Pulverolepiota petasiformis

Scientific classification
- Kingdom: Fungi
- Division: Basidiomycota
- Class: Agaricomycetes
- Order: Agaricales
- Family: Agaricaceae
- Genus: Cystolepiota
- Species: P. petasiformis
- Binomial name: Pulverolepiota petasiformis (Murrill) H. Qu, Damm & Z.W. Ge
- Synonyms: Lepiota petasiformis Murrill; Cystolepiota petasiformis (Murrill) Singer (1975); Cystolepiota petasiformis (Murrill) Vellinga (2006);

= Pulverolepiota petasiformis =

- Genus: Pulverolepiota
- Species: petasiformis
- Authority: (Murrill) H. Qu, Damm & Z.W. Ge
- Synonyms: Lepiota petasiformis Murrill, Cystolepiota petasiformis (Murrill) Singer (1975), Cystolepiota petasiformis (Murrill) Vellinga (2006)

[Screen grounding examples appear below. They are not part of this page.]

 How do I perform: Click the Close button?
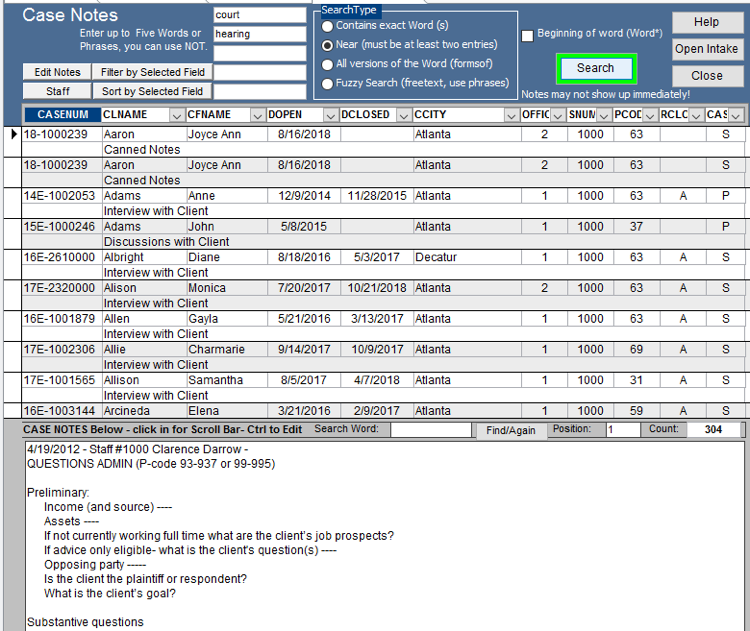click(706, 75)
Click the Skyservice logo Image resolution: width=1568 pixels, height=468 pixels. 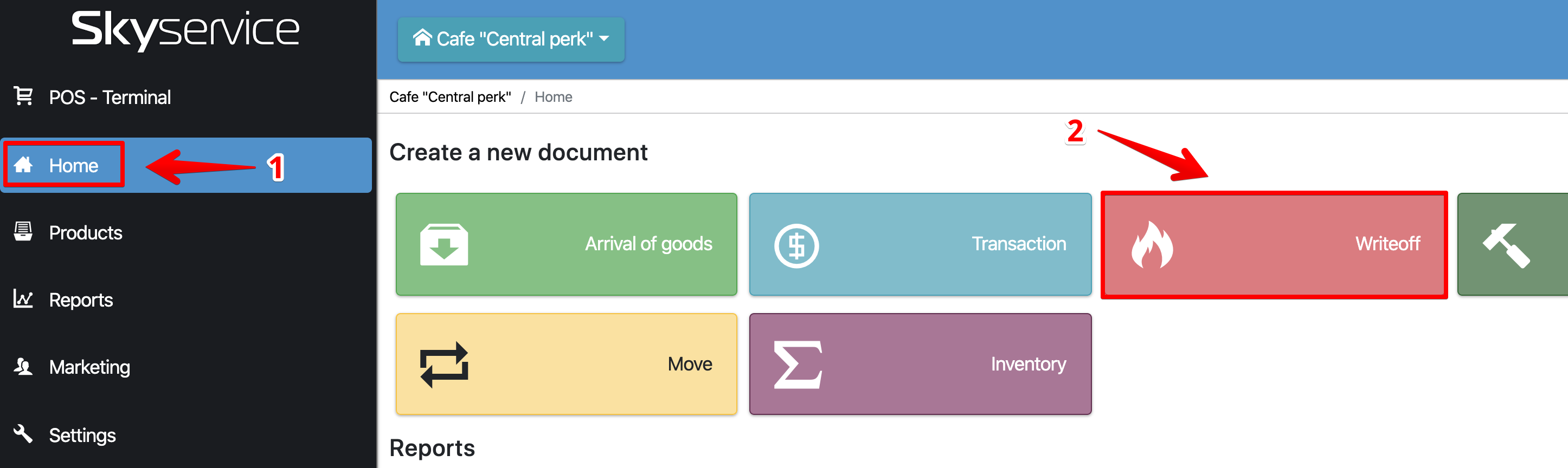point(185,29)
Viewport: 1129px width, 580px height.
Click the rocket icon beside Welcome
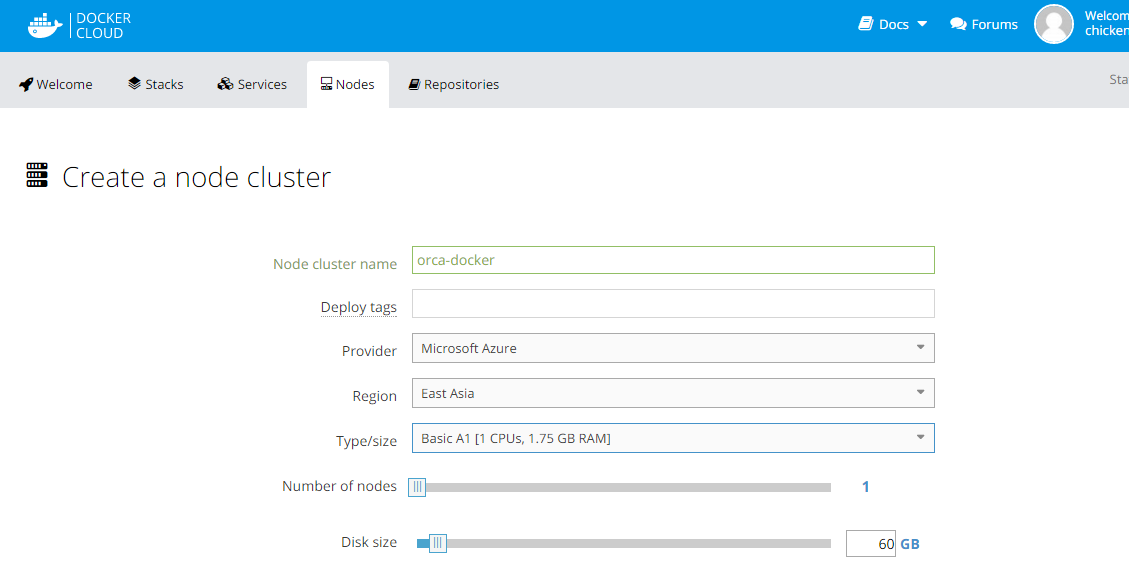26,84
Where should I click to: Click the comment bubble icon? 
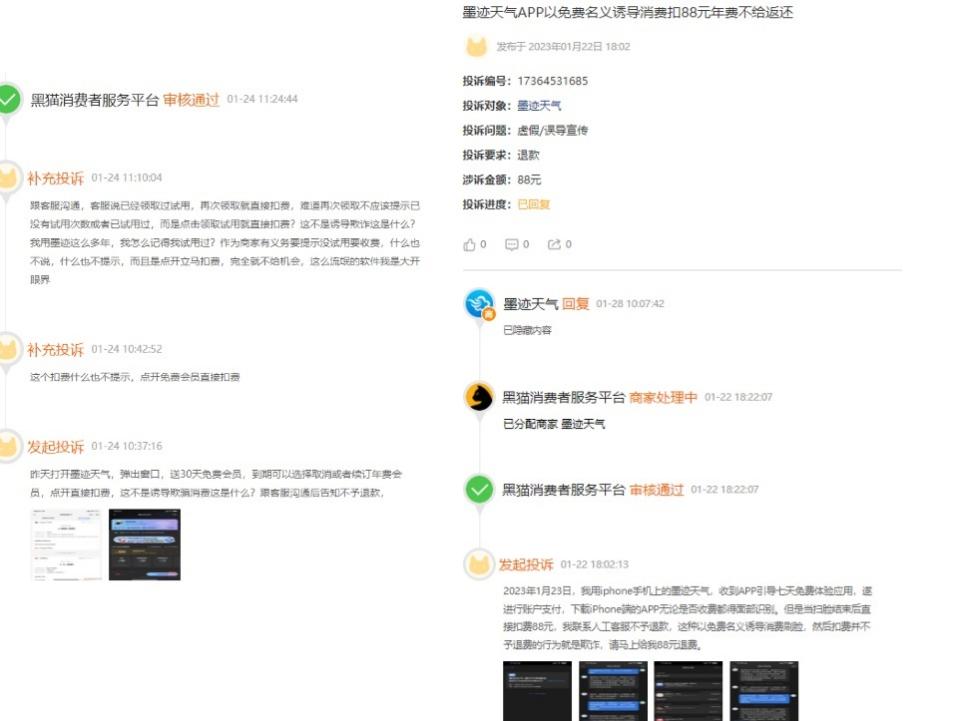tap(512, 244)

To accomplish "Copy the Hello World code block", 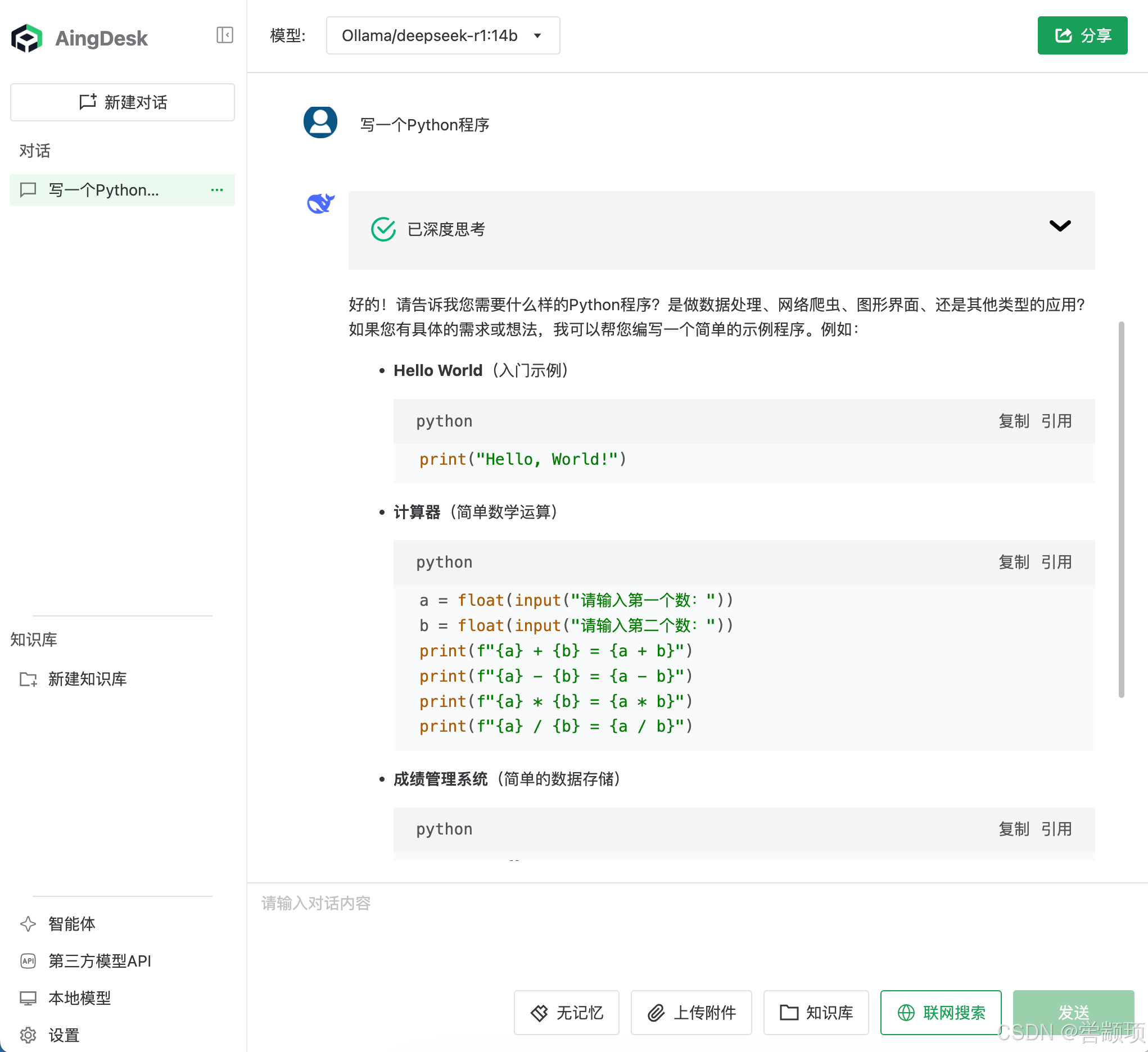I will coord(1014,421).
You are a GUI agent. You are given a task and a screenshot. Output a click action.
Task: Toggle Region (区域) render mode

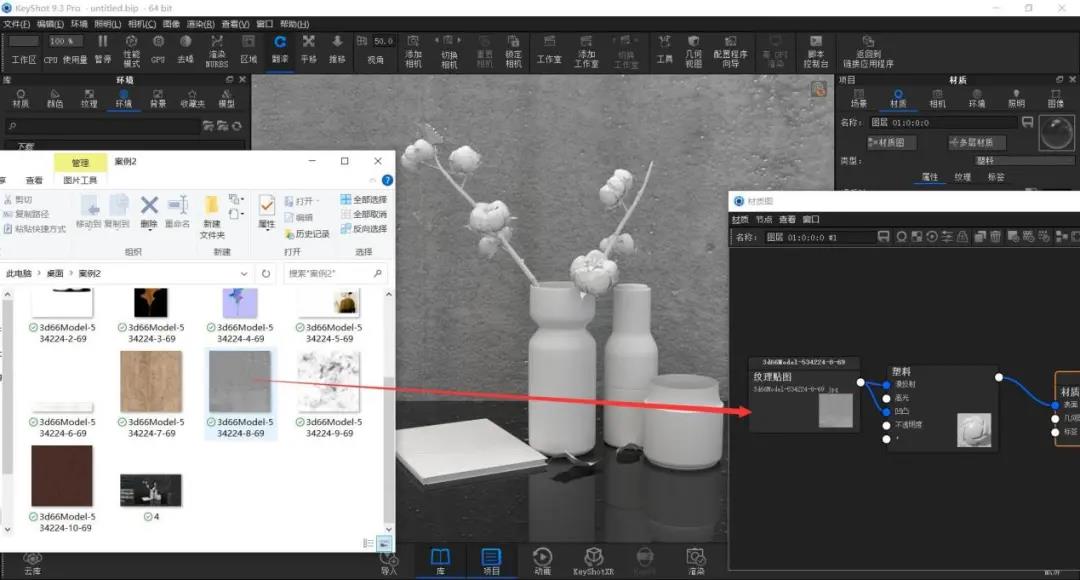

Pulverolepiota petasiformis, commonly known as the duncecap powderhead, is a species of mushroom in the genus Pulverolepiota. It is found in Europe and Africa, and rare in the Pacific Northwest.

== Taxonomy ==
Pulverolepiota petasiformis was first described as Lepiota petasiformis by William Murrill in 1912. Later, it was transferred to the genus Cystolepiota, and subsequently to Pulverolepiota in 2023.

== Description ==
The cap of Pulverolepiota petasiformis is 1–5 centimeters in diameter. It can be beige or white, and often has a tan spot in the middle. When young, it is covered in a white powder, but it gets smoother with age. The stipe is 2–7 centimeters long and 2–5 millimeters wide. The gills are whitish when young, but will sometimes turn tan as the mushroom gets older.

== Habitat and ecology ==
In the Pacific Northwest, Pulverolepiota petasiformis grows in alder leaf litter and under western redcedar trees.